• What the task requires: An exact copy is required of every line from the one with "This screenshot has height=783, width=650." through the end of the data below, and the pictures must stay out of it.

BEGIN The data

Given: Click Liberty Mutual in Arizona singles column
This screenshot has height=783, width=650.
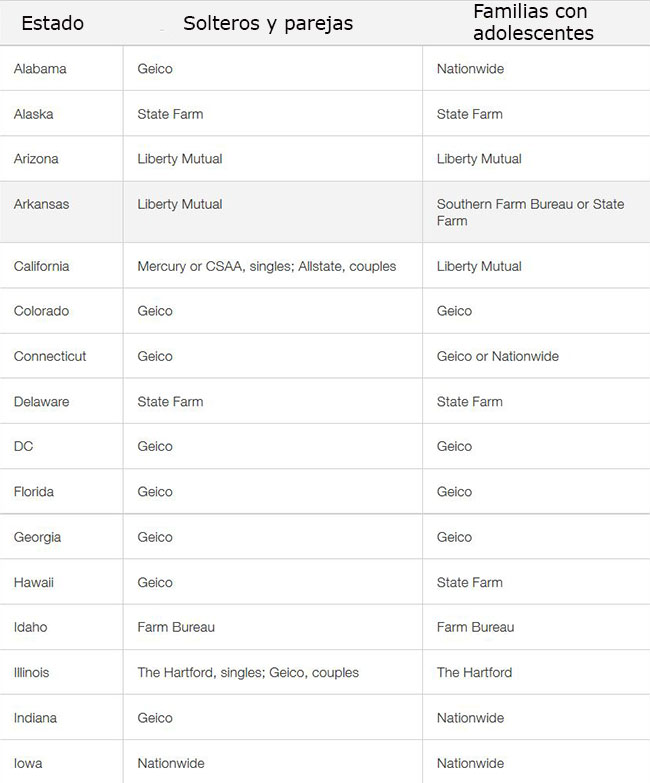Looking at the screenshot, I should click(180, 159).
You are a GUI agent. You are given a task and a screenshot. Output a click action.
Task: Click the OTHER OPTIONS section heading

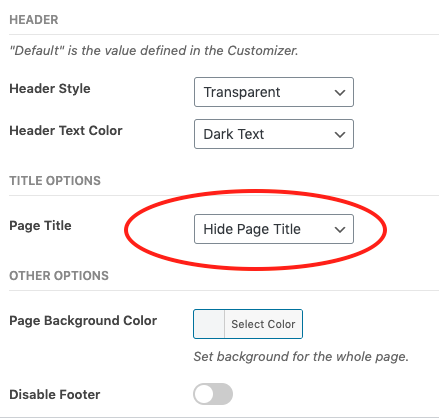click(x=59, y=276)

END The data

• Result of the task:
This screenshot has height=783, width=650.
Looking at the screenshot, I should click(180, 159).
You are a GUI agent. You are given a task and a screenshot. Output a click action.
Task: Click the OTHER OPTIONS section heading

click(x=59, y=276)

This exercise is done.